Enteric CH4 emissions among all ruminants are closely related to the feed regime, particularly feed quantity and quality, and ultimately the productivity of the production system. The fraction of feed converted to CH4 emissions generally decreases as both the amount of feed intake and the feed quality increases (US EPA 2006a). Manure handling and storage are significant sources of both CH4 and N2O emissions. CH4 emissions are generated by the decomposition of manure under anaerobic conditions and the quantity of emissions depends on the type of treatment or storage facility, the composition of the manure and ambient climate (US EPA 2006b).
Pig and dairy enterprises can be significant emission sources due to their handling and storage of manure in liquid/slurry systems. N2O, however, is derived from the microbial transformation of nitrogen in manure deposited on soils by grazing livestock or application on soils for the production of feed (Steinfeld et al. 2006).

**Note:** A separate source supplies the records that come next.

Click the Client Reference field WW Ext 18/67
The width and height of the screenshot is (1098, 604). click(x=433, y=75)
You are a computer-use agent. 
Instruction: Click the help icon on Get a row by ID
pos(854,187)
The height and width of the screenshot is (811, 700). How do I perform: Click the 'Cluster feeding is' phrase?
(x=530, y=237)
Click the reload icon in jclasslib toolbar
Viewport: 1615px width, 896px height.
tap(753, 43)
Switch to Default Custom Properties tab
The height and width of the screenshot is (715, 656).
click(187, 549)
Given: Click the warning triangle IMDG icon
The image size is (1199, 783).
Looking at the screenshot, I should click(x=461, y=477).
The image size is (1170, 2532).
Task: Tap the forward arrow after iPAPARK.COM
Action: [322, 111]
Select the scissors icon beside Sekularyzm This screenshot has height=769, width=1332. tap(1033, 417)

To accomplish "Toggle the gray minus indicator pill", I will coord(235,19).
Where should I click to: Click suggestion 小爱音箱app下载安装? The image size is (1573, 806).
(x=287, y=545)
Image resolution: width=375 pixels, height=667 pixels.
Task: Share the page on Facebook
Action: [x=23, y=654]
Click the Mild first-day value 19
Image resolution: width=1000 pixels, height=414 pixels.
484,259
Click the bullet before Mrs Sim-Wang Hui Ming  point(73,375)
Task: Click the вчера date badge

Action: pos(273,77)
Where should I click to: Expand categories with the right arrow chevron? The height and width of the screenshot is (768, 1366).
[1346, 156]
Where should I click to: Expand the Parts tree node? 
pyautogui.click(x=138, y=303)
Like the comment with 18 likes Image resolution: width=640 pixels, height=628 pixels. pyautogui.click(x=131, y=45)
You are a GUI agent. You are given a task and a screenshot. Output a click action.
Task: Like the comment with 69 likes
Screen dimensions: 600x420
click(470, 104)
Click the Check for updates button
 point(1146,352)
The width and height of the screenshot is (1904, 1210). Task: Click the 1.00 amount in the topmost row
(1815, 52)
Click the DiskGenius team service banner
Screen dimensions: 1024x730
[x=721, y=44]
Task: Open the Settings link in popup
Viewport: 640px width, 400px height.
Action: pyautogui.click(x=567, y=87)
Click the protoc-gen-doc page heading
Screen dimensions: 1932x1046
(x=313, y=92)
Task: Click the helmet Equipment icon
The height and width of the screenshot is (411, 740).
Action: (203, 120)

Agricultural CO2 emissions are mainly derived indirectly from land use, land-use change and forestry, due to forest clearing for pasture and feed crops and from rangeland degradation. Approximately 20 per cent growth in both enteric and manure emissions occurred between 2005 and 2020, with falling contributions from Organisation for Economic Co-operation and Development (OECD) and non-EU Eastern European countries; this was more than offset by significant emission increases in China, Latin America, Africa, South Asia, Southeast Asia and the Near East (Smith et al. 2007).
As shown in Figure 3, there is a robust relationship between GHG emission intensity (including all GHG emissions along the dairy food chain) and milk yields in the dairy sector, globally. Within Asia, highly productive countries in East Asia and Southeast Asia, including Japan, Thailand and China perform well globally with respect to their emission intensities.
In 2009, China and Mongolia combined had more than 500 million hectares of grasslands, comprising 15 per cent of the world's and 84 per cent of Asia's (excluding central and west Asia) grasslands (FAOSTAT 2012). Two-thirds of the Asian region's grassland area is found in China alone, which has around 40 per cent of its total land devoted to grasslands.
Institutional and regulatory weakness often lead to management practices that promote overgrazing, consequently a large share of the region's grazing lands are suffering from degradation. Overgrazing reduces vegetation cover, exposing soils to water and wind erosion, which decreases their capacity to retain moisture and thus contributes to declining vegetation yields. This process of degradation oxidises soil carbon, contributing to atmospheric CO2 emissions. An estimated 50 per cent of northern China's grasslands were degraded to different degrees between the 1960s and 1990s (Li 1997).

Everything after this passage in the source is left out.